Now, over high heat, stir fry 2 chopped up chicken thighs with 1 tsp rice vinegar, half a tbsp of lowry’s seasoned salt and 2 tbsp(or more!) of brown sugar. Cook until You have a thick brown caramel glaze and You are done. Enjoy!

 


Fancy Feast

Fancy Feast © Andor

Last fall, I headed up to northern Wisconsin with My brother and some friends. During that trip, two of the bunch proposed a monthly cook-off. The original theme was simply ‘make Your s*** fancy.’ What can I say, it was a weekend of drinking, shooting and dirt bikes. The feast idea changed slightly after that and starting this past January, Fancy Feast had begun. Instead of making it a competition, it is a slightly less intense meal making endeavor. Four courses minimum, guests bring a bottle of decent booze as tribute, or declare themselves the next host/cook for the feast.

First up was My friend Keith, who made some beet and cheese appetizers that were quite good. Followed by a lobster and shrimp torta with lima beans, avacodo topped with seasoned cream cheese and an encrusted herby salmon bake. Then, He banged out a lovely candied bacon, puffed cream and brownie desert.

February went to My brother, Chris. Churning out seven dishes and various drinks. I did however neglect to catch a picture of the fresh pumpkin bread desert. Pictured are His mushroom soup, with leeks. Egg cooked in swirling water and hash, a topper variety plate, cold soba and soy sauce, what I think was a chorizo dish and meatballs cooked forever in a pho soup stock.
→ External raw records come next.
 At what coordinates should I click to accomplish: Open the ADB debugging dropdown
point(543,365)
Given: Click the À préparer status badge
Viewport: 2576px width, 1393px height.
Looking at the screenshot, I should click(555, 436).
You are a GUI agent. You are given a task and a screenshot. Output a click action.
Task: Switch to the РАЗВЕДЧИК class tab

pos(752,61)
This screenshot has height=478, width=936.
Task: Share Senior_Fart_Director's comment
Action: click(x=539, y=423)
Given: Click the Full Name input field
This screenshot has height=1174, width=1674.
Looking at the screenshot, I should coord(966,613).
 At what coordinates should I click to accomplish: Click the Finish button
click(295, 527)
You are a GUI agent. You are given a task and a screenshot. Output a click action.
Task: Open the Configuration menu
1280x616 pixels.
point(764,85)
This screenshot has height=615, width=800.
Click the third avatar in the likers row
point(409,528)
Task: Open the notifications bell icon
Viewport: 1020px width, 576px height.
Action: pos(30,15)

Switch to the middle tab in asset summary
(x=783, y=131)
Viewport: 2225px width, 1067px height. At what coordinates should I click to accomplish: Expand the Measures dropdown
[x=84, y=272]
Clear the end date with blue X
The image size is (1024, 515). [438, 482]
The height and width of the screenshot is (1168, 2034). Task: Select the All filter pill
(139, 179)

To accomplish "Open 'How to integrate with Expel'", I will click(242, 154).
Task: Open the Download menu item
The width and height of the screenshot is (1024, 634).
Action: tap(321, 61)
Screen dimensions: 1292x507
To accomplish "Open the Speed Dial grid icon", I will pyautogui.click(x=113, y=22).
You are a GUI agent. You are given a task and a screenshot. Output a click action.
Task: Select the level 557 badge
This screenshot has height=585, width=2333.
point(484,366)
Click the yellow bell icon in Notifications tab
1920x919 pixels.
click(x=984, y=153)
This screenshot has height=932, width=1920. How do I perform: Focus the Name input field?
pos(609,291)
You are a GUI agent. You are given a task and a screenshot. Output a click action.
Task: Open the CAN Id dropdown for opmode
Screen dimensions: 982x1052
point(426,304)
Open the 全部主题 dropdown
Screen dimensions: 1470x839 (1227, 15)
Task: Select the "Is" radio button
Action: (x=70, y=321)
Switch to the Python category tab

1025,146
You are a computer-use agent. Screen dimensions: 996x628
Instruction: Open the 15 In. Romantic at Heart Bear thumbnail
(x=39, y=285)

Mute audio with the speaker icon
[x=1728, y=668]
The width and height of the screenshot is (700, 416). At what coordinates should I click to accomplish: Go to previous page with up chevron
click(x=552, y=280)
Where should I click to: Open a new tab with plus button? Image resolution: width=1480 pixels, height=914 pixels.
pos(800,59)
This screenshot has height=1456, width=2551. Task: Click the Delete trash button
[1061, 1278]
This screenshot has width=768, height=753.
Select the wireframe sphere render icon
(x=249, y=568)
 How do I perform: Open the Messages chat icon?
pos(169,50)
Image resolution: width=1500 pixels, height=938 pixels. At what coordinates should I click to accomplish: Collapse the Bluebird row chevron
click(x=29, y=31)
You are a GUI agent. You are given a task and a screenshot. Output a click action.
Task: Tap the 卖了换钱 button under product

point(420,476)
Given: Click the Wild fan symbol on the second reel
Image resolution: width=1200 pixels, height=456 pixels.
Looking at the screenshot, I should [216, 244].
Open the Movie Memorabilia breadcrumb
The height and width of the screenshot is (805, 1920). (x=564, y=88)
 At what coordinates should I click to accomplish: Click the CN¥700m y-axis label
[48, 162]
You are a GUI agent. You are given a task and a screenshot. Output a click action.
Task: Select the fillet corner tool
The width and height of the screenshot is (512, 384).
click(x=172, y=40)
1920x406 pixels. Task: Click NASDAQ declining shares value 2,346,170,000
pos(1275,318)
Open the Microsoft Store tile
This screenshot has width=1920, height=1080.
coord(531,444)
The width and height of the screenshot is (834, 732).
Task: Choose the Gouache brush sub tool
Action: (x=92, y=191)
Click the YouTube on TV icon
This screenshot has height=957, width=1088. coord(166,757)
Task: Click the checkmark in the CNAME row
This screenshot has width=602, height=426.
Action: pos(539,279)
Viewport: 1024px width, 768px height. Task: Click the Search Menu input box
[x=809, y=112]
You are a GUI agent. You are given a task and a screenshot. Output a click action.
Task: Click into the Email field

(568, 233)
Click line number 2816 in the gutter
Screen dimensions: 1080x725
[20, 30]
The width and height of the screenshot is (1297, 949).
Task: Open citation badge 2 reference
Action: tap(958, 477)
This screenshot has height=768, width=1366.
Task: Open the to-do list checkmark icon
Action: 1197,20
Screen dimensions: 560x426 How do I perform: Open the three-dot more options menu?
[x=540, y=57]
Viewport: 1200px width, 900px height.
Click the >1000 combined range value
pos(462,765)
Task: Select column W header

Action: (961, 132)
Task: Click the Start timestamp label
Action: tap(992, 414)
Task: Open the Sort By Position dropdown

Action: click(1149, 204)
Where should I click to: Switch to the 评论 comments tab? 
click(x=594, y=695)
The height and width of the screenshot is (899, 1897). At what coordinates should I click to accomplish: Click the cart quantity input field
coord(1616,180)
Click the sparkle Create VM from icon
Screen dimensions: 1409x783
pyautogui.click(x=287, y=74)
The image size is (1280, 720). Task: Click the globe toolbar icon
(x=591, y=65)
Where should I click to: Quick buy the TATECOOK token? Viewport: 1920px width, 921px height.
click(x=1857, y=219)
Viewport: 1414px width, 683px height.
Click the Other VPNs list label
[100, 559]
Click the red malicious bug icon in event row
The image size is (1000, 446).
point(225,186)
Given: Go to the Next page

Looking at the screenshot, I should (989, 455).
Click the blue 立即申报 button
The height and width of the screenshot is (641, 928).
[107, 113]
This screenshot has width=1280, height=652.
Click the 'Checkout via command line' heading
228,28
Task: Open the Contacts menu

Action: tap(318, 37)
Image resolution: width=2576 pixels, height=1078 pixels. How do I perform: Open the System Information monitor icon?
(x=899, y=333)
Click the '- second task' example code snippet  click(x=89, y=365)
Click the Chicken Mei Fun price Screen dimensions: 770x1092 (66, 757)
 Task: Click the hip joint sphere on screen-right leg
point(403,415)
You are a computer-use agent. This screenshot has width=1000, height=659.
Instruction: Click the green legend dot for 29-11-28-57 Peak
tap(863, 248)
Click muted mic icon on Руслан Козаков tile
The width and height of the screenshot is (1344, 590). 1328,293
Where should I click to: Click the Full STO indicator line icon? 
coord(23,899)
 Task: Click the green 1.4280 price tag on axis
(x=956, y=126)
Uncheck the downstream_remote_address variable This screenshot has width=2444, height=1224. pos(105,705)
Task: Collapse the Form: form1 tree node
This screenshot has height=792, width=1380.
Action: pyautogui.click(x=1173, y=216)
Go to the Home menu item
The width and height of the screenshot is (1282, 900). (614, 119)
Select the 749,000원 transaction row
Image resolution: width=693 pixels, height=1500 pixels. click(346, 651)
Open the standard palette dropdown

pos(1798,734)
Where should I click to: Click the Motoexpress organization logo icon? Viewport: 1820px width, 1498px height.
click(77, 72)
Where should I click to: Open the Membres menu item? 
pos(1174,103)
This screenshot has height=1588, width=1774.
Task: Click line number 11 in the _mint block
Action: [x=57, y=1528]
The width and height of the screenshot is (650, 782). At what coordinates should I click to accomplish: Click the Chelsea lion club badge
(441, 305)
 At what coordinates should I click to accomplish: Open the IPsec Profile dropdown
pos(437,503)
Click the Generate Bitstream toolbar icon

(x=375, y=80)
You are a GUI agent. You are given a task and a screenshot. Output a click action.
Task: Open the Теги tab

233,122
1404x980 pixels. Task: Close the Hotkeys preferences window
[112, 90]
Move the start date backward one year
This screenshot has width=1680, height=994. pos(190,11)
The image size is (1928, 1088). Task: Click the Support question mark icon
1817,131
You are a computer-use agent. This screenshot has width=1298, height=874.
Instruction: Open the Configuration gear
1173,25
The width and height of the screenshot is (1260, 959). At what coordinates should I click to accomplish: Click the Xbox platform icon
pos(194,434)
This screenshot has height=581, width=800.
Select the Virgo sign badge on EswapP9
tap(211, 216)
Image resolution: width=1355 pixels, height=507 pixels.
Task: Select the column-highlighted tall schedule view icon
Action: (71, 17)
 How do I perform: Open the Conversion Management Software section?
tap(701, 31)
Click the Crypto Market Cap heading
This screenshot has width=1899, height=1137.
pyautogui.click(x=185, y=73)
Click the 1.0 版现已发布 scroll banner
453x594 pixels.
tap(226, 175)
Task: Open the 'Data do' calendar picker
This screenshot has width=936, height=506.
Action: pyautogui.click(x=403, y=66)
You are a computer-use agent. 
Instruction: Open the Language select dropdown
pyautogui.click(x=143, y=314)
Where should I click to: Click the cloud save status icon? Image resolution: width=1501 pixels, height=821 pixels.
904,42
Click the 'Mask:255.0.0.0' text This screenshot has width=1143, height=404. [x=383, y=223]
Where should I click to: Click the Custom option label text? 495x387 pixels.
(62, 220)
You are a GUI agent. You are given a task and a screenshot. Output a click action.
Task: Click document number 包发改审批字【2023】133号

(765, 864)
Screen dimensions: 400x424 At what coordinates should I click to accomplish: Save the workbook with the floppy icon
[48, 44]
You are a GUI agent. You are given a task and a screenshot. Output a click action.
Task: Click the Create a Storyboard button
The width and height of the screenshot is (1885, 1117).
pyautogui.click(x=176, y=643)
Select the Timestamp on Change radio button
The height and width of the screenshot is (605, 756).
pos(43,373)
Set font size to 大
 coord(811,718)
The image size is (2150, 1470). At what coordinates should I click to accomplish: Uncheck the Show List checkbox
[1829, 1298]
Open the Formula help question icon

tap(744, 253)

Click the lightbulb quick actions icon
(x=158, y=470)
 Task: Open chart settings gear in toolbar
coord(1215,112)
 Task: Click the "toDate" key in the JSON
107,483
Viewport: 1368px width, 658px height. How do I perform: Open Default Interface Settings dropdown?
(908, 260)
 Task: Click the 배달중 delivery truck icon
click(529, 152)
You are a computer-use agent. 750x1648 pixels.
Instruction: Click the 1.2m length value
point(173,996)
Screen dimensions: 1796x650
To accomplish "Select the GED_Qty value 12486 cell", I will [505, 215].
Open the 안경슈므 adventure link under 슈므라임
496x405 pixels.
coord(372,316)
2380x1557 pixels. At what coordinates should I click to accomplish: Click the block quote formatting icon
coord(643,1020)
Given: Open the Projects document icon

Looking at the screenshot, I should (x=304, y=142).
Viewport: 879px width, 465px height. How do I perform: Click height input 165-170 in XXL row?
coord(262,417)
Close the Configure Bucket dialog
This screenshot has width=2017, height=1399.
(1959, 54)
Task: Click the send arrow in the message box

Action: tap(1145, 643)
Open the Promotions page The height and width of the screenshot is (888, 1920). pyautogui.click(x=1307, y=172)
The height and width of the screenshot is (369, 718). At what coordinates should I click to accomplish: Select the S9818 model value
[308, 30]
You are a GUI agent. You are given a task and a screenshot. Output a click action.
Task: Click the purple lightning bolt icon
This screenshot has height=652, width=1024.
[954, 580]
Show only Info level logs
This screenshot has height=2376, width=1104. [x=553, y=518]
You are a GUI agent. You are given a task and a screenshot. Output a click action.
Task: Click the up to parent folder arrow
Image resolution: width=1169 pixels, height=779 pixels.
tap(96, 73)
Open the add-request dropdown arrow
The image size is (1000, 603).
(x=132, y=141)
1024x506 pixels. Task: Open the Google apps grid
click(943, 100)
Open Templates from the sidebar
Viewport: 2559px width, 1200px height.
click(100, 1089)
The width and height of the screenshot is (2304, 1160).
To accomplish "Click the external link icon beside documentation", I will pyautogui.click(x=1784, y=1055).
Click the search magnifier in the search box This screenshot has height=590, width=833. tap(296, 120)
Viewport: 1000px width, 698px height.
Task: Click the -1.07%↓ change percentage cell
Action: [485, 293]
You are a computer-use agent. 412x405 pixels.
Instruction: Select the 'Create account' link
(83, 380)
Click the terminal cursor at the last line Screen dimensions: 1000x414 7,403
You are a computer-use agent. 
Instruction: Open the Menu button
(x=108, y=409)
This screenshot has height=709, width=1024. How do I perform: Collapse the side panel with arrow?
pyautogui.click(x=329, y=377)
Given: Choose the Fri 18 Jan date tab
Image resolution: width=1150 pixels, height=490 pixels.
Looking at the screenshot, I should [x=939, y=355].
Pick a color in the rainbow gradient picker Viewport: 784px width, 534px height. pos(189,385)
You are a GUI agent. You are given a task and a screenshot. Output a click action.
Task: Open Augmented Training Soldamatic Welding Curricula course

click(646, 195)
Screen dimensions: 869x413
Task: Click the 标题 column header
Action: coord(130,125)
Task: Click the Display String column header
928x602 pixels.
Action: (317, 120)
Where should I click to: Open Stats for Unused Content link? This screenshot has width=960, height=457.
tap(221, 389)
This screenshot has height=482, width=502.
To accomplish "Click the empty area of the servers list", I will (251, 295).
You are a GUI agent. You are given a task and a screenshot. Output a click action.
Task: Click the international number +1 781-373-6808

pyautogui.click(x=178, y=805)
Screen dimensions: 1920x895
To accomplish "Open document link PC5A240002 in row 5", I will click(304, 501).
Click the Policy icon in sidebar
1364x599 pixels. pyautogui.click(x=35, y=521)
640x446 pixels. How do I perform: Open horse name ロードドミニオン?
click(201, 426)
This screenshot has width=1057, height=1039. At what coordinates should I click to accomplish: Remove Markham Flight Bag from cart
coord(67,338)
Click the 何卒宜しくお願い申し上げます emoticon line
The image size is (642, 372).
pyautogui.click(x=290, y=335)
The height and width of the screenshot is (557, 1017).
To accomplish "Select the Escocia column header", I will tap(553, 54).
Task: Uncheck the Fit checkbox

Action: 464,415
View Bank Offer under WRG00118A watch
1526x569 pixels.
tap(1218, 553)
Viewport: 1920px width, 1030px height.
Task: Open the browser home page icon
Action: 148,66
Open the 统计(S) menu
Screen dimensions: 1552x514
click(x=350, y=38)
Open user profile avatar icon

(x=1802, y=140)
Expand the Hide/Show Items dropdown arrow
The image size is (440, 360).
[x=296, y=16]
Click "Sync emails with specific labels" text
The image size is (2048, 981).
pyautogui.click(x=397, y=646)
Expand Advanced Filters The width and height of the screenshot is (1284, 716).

I called March’s meal. My theme was simply to do something different. So, no stir-fry. No grill, or smoker. No cajun spices, chili blends, sherry, or even soy sauce. I struggled a bit, making multi-course meals that come round after round doesn’t mesh particularly well with My laid back, ‘just throw some stuff together and hope it’s good’ cooking tendencies. I produced the minimum of four dishes. Bacon and baby lima bean soup, spicy sweet potato mash with roasted brocolli and pistachios on toast, fruit stuffed pork tenderloin roll and finished with citrus gratin. The desert was kind of odd honestly, but it had much potential to be delicious. Something to ponder on how to go about improving.